Traduction A. Barguet, Gallimard, Paris, 1964

" Avant le règne de Psammétique, les Égyptiens se croyaient le peuple le plus ancien de la terre. Mais quand Psammétique devint roi, il voulut savoir quel peuple méritait vraiment ce titre ; et depuis ce temps, les Égyptiens pensent que les Phrygiens les ont précédés, s'ils sont eux-mêmes plus anciens que tous les autres peuples. Toutes les recherches de Psammétique pour découvrir un moyen d'apprendre quel peuple était le premier apparu sur terre étant demeurées vaines, il imagina ce procédé : il fit remettre à un berger deux nouveau-nés, des enfants du commun, à élever dans ses étables dans les conditions suivantes : personne, ordonna-t-il, ne devait prononcer le moindre mot devant eux ; ils resteraient seuls dans une cabane solitaire et, à l'heure voulue, le berger leur amènerait des chèvres et leur donnerait du lait à satiété, ainsi que tous les soins nécessaires. Par ces mesures et par ces ordres, Psammétique voulait surprendre le premier mot que prononceraient les enfants quand ils auraient dépassé l'âge des vagissements inarticulés. Il en fut ainsi ; pendant deux ans, le berger s'acquitta de sa tâche, puis un jour, quand il ouvrit la porte et entra dans la cabane, les enfants se traînèrent vers lui et prononcèrent le mot "bécos" , en lui tendant les mains, c'est, chez les Phrygiens, le nom du pain. Les Égyptiens s'inclinèrent devant une pareille preuve et reconnurent que les Phrygiens étaient plus anciens qu'eux. "
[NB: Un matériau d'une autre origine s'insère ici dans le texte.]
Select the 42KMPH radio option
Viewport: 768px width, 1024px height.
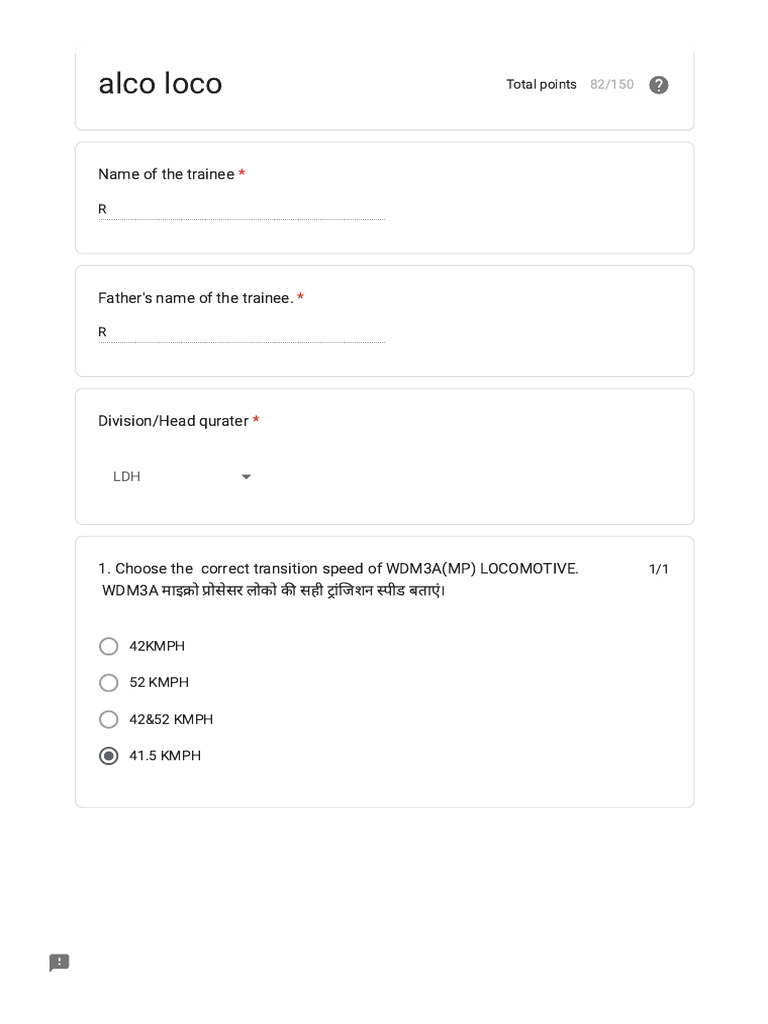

Ce sont les prêtres d'Héphaistos (Ptah) de Memphis qui auraient raconté cette histoire à Hérodote. Celui ci ajoute avoir appris des Grecs que le roi fit couper la langue aux femmes à qui il confia les enfants.

(3) Cheselden (W.)
Chirurgien né en 1688 à Burrow (Leicester), mort à Londres en 1752, était chirurgien de l'hôpital de Chelsea. Il a publié des traités sur l'anatomie (1713), sur la Taille de la pierre (1723), sur l'Ostéographie (1732). Il est surtout connu? pour avoir réalisé la première opération de la cataracte sur des aveugles-nés. En 1728, il rendit la vue par ce procédé à un jeune homme de 14 ans, et détailla les progrès du nouveau sens que ce jeune homme venait d'acquérir, dans un mémoire inséré dans les "Transactions philosophiques".